Après les graffitis sur les murs, voilà que surgissent sur les trottoirs et les chaussées d’éphémères inscriptions… botaniques : armoise, digitaire pourpre, laitue sauvage, marguerite, lilas. Des botanistes écrivent à la craie les noms des plantes et arbres urbains, dans le but de rapprocher les citadins de la flore de leurs villes.

Cette initiative qui a germé en France a eu des ramifications dans de nombreux pays européens, comme au Royaume-Uni, où il est pourtant interdit de dessiner sur la voie publique, raconte le journal The Guardian. En temps de distanciation sociale —et de rayons printaniers— cela pourrait inspirer de nombreux botanistes amateurs et autres amoureux de loisirs scientifiques.

La contagion française part du projet Belles de bitume de la poétesse nantaise Frédérique Soulard et s’est propagée dans diverses villes, jusqu’à Toulouse où le botaniste Boris Presseq, du Musée d’histoire naturelle de la citée rose, accompagné d’un ami naturaliste, Pierre-Olivier Cochard, identifie les herbes qui poussent entre les craques du trottoir et du bitume.

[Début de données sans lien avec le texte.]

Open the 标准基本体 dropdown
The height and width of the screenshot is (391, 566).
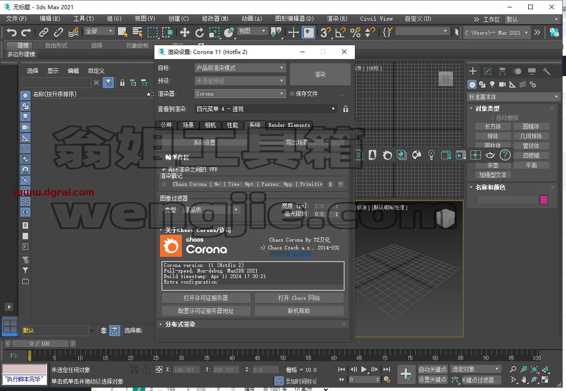coord(513,97)
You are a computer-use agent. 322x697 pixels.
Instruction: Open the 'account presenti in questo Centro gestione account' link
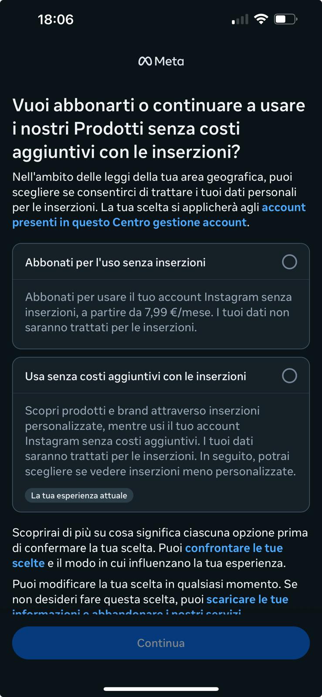pos(159,215)
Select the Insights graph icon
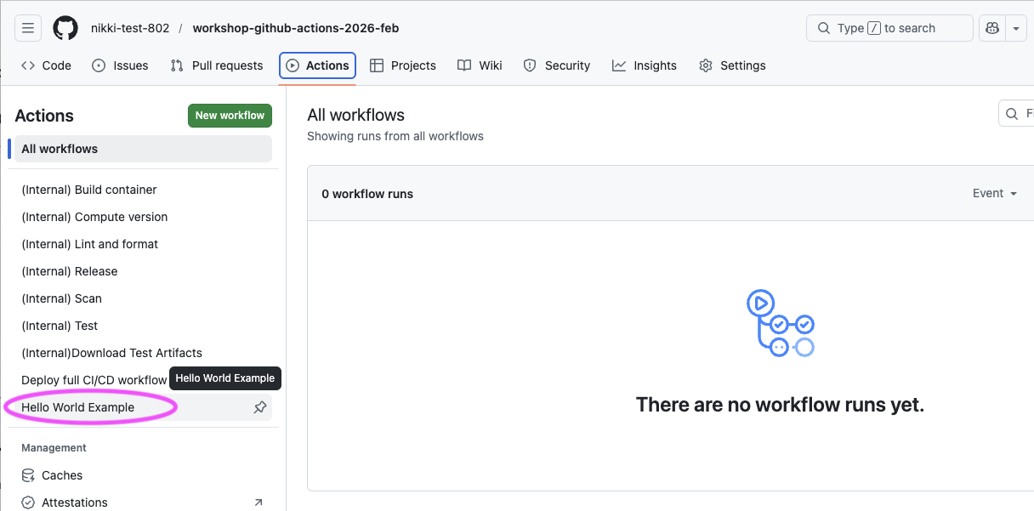 [620, 65]
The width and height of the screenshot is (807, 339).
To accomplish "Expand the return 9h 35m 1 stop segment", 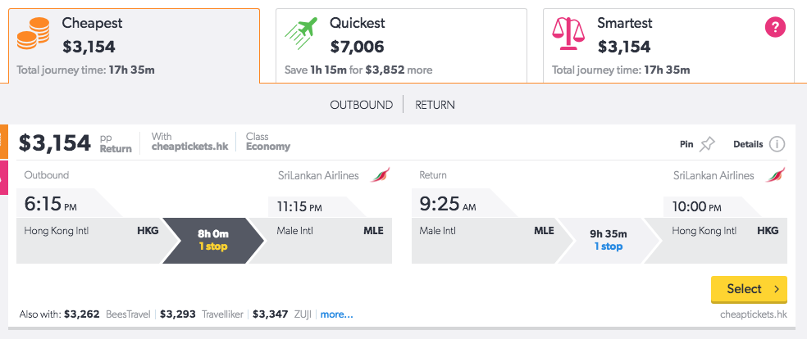I will (609, 241).
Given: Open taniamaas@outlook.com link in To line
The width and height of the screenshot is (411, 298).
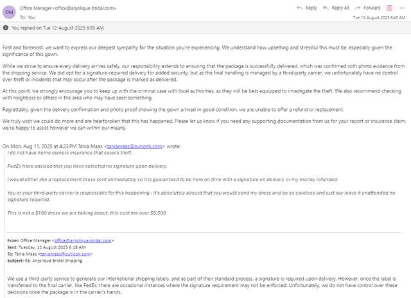Looking at the screenshot, I should (x=66, y=254).
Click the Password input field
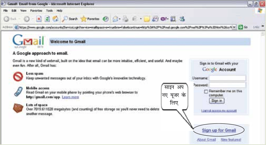266x145 pixels. pyautogui.click(x=227, y=85)
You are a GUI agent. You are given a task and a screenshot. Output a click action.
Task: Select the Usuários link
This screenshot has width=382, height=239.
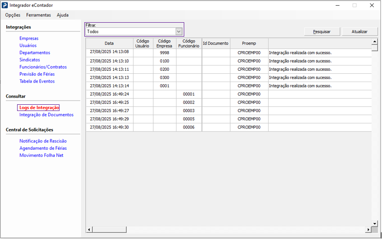point(28,45)
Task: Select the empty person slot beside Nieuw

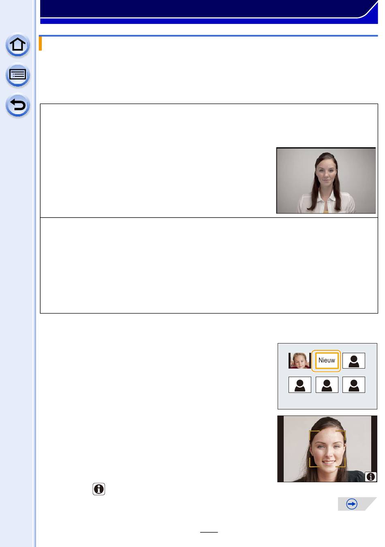Action: click(354, 360)
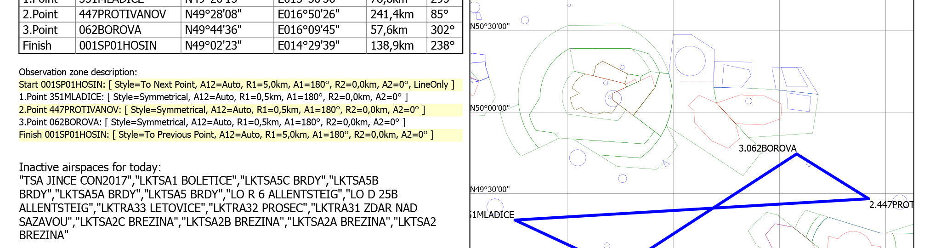Select latitude N49°44'36" in the table
Image resolution: width=941 pixels, height=248 pixels.
tap(213, 30)
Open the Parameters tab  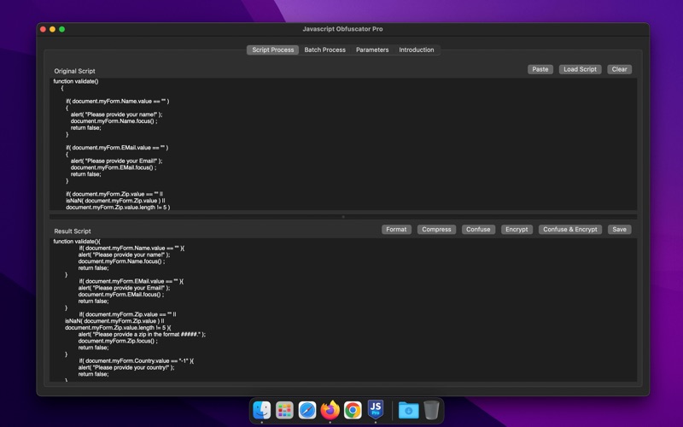372,50
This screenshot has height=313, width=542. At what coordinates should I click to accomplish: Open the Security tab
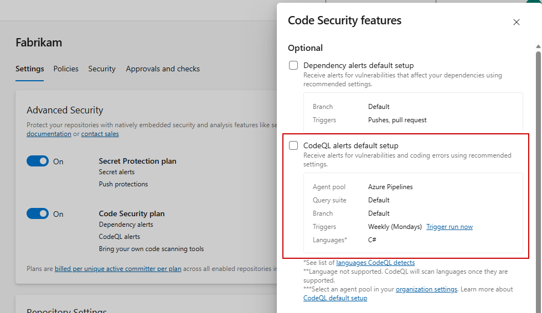tap(102, 69)
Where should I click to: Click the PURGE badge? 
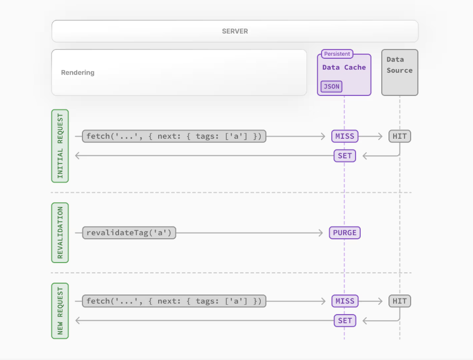(345, 233)
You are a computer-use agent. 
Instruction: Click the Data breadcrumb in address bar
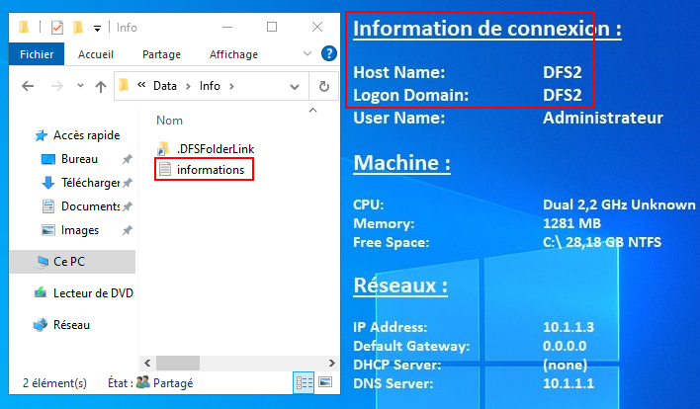tap(164, 86)
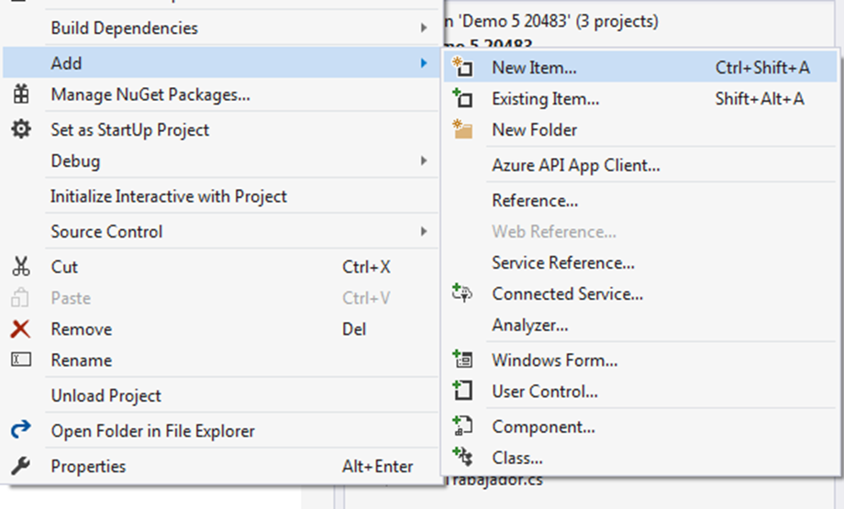Open project Properties from context menu

(x=88, y=467)
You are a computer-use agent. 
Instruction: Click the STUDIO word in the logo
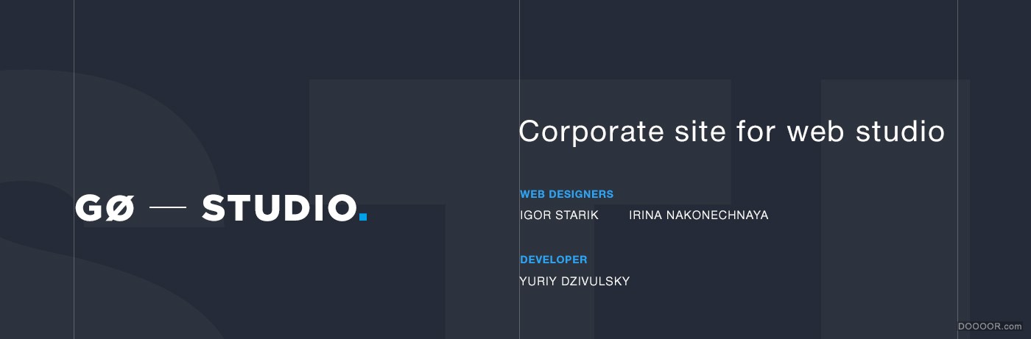pyautogui.click(x=279, y=209)
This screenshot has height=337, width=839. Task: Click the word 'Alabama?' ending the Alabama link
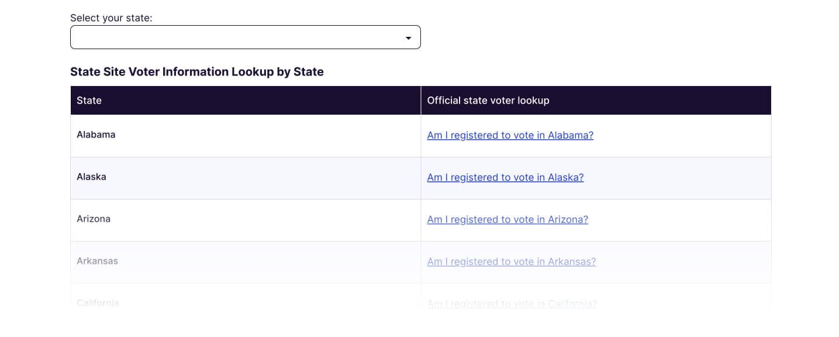[571, 135]
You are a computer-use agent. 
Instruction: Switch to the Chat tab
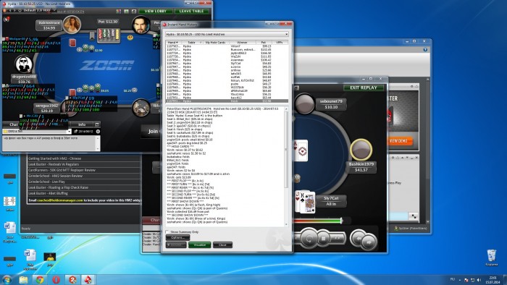click(x=14, y=124)
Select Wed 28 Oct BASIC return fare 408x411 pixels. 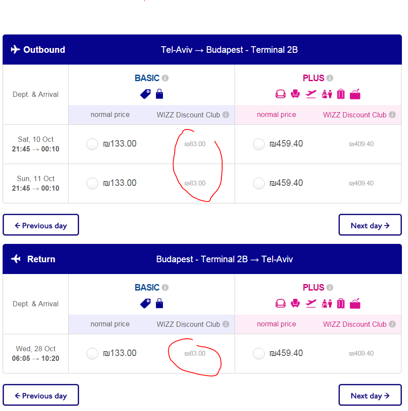click(x=92, y=353)
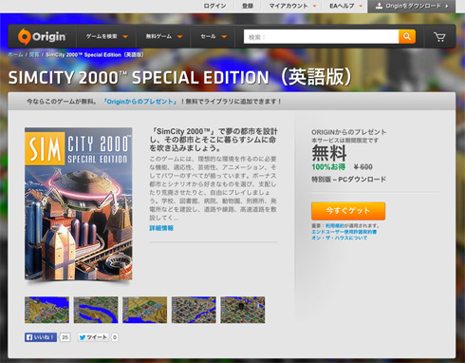Click the Twitter ツイート button
The height and width of the screenshot is (363, 465).
[x=93, y=337]
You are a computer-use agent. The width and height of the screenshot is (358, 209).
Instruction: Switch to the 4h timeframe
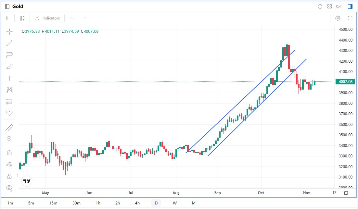point(137,203)
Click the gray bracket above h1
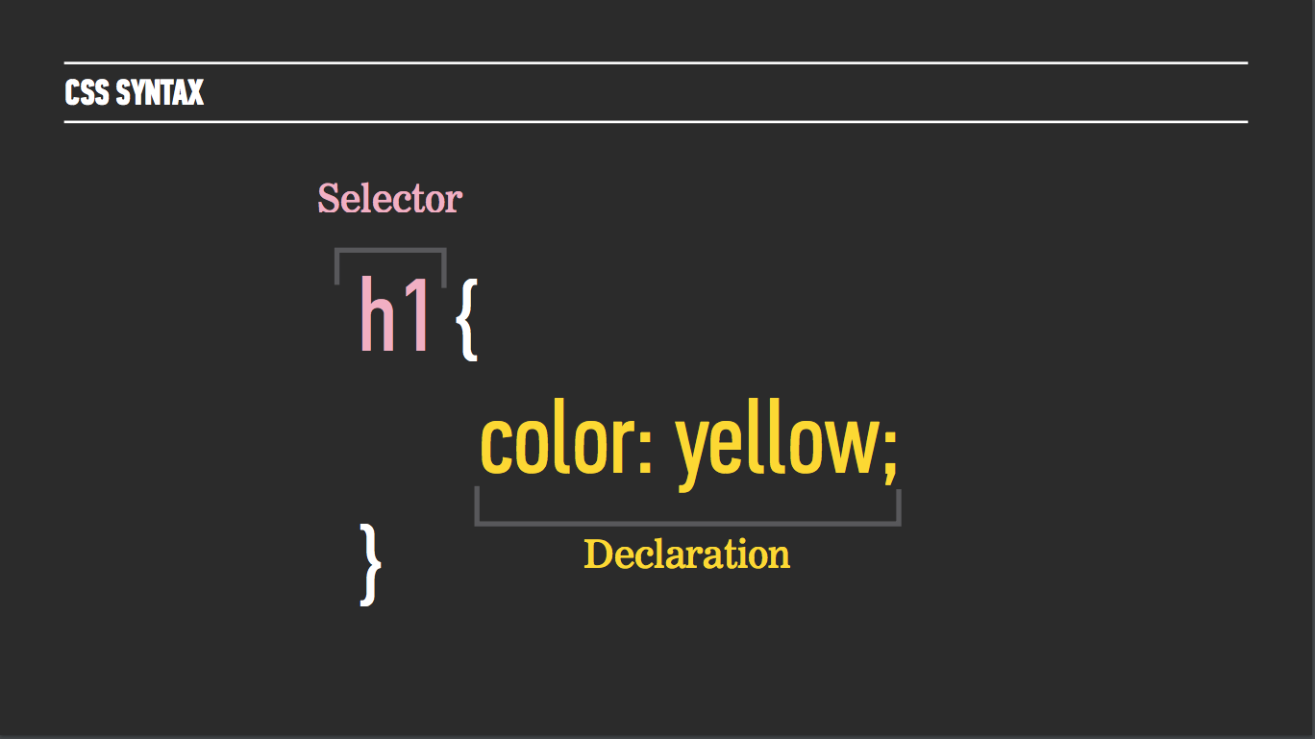The height and width of the screenshot is (739, 1315). click(x=390, y=266)
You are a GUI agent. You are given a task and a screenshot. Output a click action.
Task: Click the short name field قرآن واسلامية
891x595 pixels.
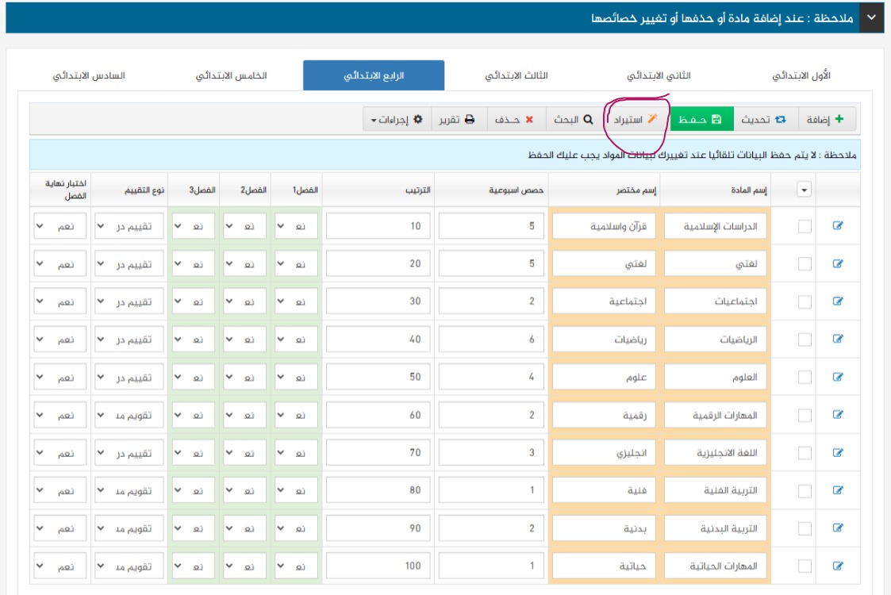[x=604, y=226]
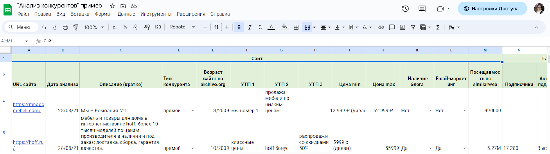Open the Вставка menu
Screen dimensions: 550x154
point(80,14)
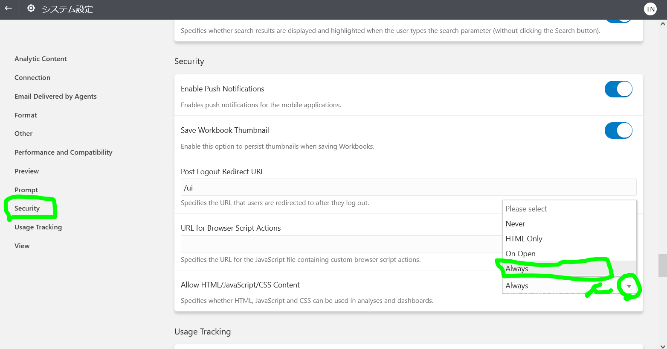667x349 pixels.
Task: Switch to Performance and Compatibility section
Action: (x=63, y=152)
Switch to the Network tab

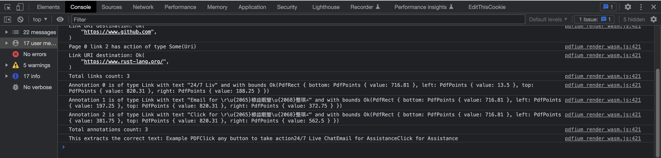[x=143, y=7]
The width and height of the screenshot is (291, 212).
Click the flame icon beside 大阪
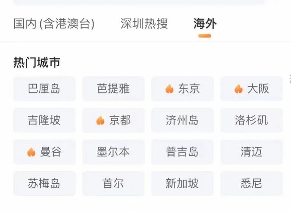click(x=239, y=89)
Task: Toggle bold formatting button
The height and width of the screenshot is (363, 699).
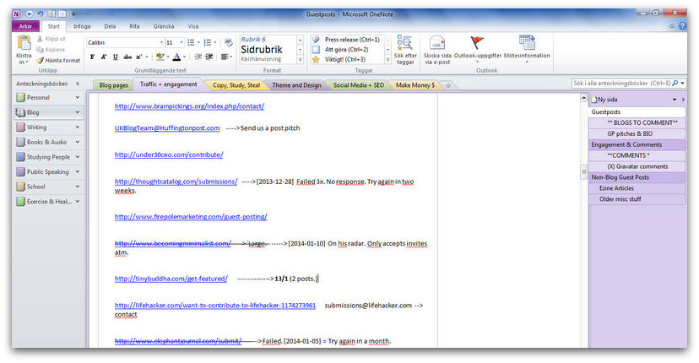Action: tap(92, 57)
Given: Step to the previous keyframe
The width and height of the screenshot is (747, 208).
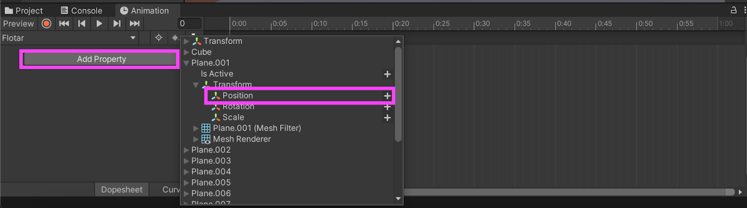Looking at the screenshot, I should point(82,23).
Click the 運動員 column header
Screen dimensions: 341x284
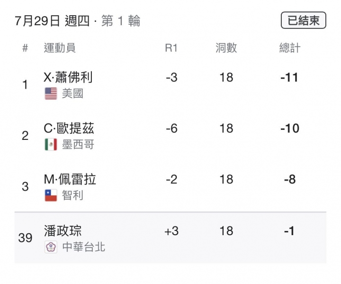pyautogui.click(x=60, y=48)
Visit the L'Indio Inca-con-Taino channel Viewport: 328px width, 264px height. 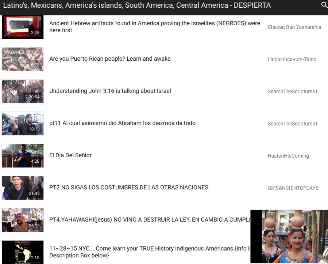tap(293, 59)
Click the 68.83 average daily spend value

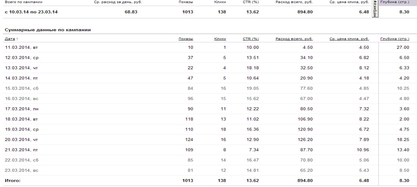[x=131, y=12]
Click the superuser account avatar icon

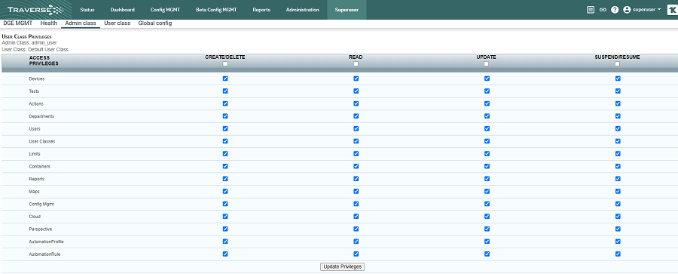tap(627, 10)
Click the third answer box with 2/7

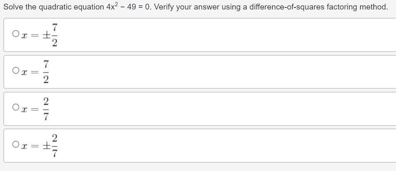point(200,109)
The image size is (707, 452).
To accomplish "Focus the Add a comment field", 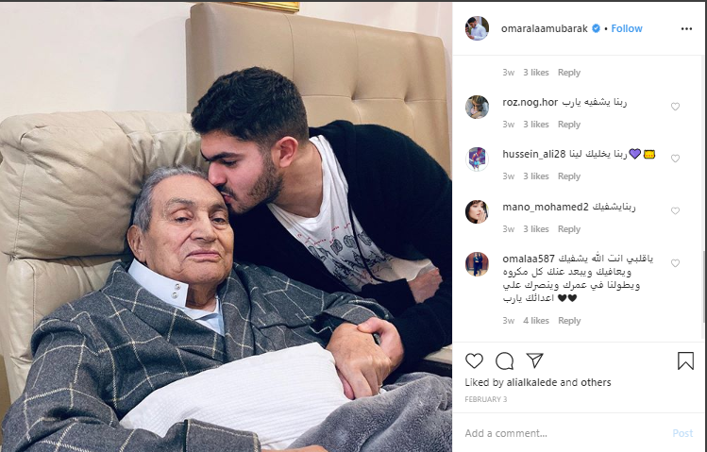I will tap(564, 433).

Nombreux sont les botanistes amateurs et professionnels à vouloir sensibiliser leurs concitoyens à l’importance de connaître et de respecter la nature sauvage qui les entoure. Il faut aussi rappeler que la France a banni l’usage des pesticides dans les parcs, les rues et les espaces publics en 2017 et dans les jardins en 2019: cela aurait entraîné une résurgence de plantes indigènes et sauvages, souvent considérées, à tort, comme des « mauvaises herbes » par les néophytes.

La botaniste française Sophie Leguil, Londonienne d’adoption, a lancé récemment une opération de sensibilisation destinée elle aussi à changer la perception des plantes urbaines, More Than Weeds. Sophie Leguil avait précédemment contribué à cet engouement botanique à la craie avec la campagne Sauvages de ma rue, lancée par le réseau francophone Tela Botanica.

Il y aurait près de 400 espèces différentes à découvrir en marchant dans les rues des villes anglaises. Cette flore indigène pourrait représenter jusqu’à 10% de la diversité du patrimoine botanique des plantes sauvages.

Bien que moins visibles et moins appréciées, ces plantes s’avèrent utiles aux pollinisateurs. Une étude parue en 2016 avait évalué la quantité de nectar et de pollen rendus disponibles par les plantes urbaines de quatre villes du Royaume-Uni. Résultat : elles se classent en haut de la liste pour la quantité fournie par chaque fleur, soit davantage que le nectar ou le pollen offert par une variété de plantes de jardin.

Cosmos, calendulas, pissenlits et autres fleurs de la famille des Astéracées, constituent une ressource indispensable aux insectes des villes. Les plus abondantes sont les fleurs de pissenlits et leurs cousines (comme les chardons), les mauves, l’éphémère sans odeur, et bien d’autres dont les noms et l’aspect méconnus font souvent d’elles les invisibles de notre espace urbain.